- Opening Delimiter -
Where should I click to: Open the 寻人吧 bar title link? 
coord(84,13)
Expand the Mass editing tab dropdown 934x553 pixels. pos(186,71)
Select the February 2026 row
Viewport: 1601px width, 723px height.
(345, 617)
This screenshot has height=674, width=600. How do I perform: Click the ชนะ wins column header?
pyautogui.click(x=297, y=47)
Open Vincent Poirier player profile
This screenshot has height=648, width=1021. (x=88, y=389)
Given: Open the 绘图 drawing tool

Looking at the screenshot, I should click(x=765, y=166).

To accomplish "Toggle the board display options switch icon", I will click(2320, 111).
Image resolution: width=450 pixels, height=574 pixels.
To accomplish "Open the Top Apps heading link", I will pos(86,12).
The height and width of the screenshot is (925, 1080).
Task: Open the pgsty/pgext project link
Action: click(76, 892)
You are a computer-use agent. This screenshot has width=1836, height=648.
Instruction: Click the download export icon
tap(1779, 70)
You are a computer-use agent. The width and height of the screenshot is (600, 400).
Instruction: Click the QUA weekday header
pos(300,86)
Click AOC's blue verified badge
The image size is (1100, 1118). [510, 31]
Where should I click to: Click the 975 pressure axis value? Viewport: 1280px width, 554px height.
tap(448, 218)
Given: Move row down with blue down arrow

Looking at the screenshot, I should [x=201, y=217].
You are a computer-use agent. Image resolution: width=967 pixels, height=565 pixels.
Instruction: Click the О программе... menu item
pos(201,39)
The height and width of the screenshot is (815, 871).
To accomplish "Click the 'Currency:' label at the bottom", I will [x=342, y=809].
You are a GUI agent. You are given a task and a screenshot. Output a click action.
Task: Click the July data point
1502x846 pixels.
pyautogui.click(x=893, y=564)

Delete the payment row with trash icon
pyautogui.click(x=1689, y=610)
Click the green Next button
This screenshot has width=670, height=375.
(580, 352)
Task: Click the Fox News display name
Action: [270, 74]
- Closing Delimiter -
*What the exercise asks:* Write the records out precisely, omitting nothing.

*Task solution:*
Where should I click to: Open the 寻人吧 bar title link? 
coord(84,13)
Expand the Mass editing tab dropdown 934x553 pixels. pos(186,71)
Select the February 2026 row
Viewport: 1601px width, 723px height.
(345, 617)
This screenshot has height=674, width=600. How do I perform: Click the ชนะ wins column header?
pyautogui.click(x=297, y=47)
Open Vincent Poirier player profile
This screenshot has height=648, width=1021. (x=88, y=389)
Given: Open the 绘图 drawing tool

Looking at the screenshot, I should click(x=765, y=166).

To accomplish "Toggle the board display options switch icon", I will click(2320, 111).
Image resolution: width=450 pixels, height=574 pixels.
To accomplish "Open the Top Apps heading link", I will pos(86,12).
The height and width of the screenshot is (925, 1080).
Task: Open the pgsty/pgext project link
Action: click(76, 892)
You are a computer-use agent. This screenshot has width=1836, height=648.
Instruction: Click the download export icon
tap(1779, 70)
You are a computer-use agent. The width and height of the screenshot is (600, 400).
Instruction: Click the QUA weekday header
pos(300,86)
Click AOC's blue verified badge
The image size is (1100, 1118). [510, 31]
Where should I click to: Click the 975 pressure axis value? Viewport: 1280px width, 554px height.
tap(448, 218)
Given: Move row down with blue down arrow

Looking at the screenshot, I should [x=201, y=217].
You are a computer-use agent. Image resolution: width=967 pixels, height=565 pixels.
Instruction: Click the О программе... menu item
pos(201,39)
The height and width of the screenshot is (815, 871).
To accomplish "Click the 'Currency:' label at the bottom", I will [x=342, y=809].
You are a GUI agent. You are given a task and a screenshot. Output a click action.
Task: Click the July data point
1502x846 pixels.
pyautogui.click(x=893, y=564)

Delete the payment row with trash icon
pyautogui.click(x=1689, y=610)
Click the green Next button
This screenshot has width=670, height=375.
(580, 352)
Task: Click the Fox News display name
Action: [270, 74]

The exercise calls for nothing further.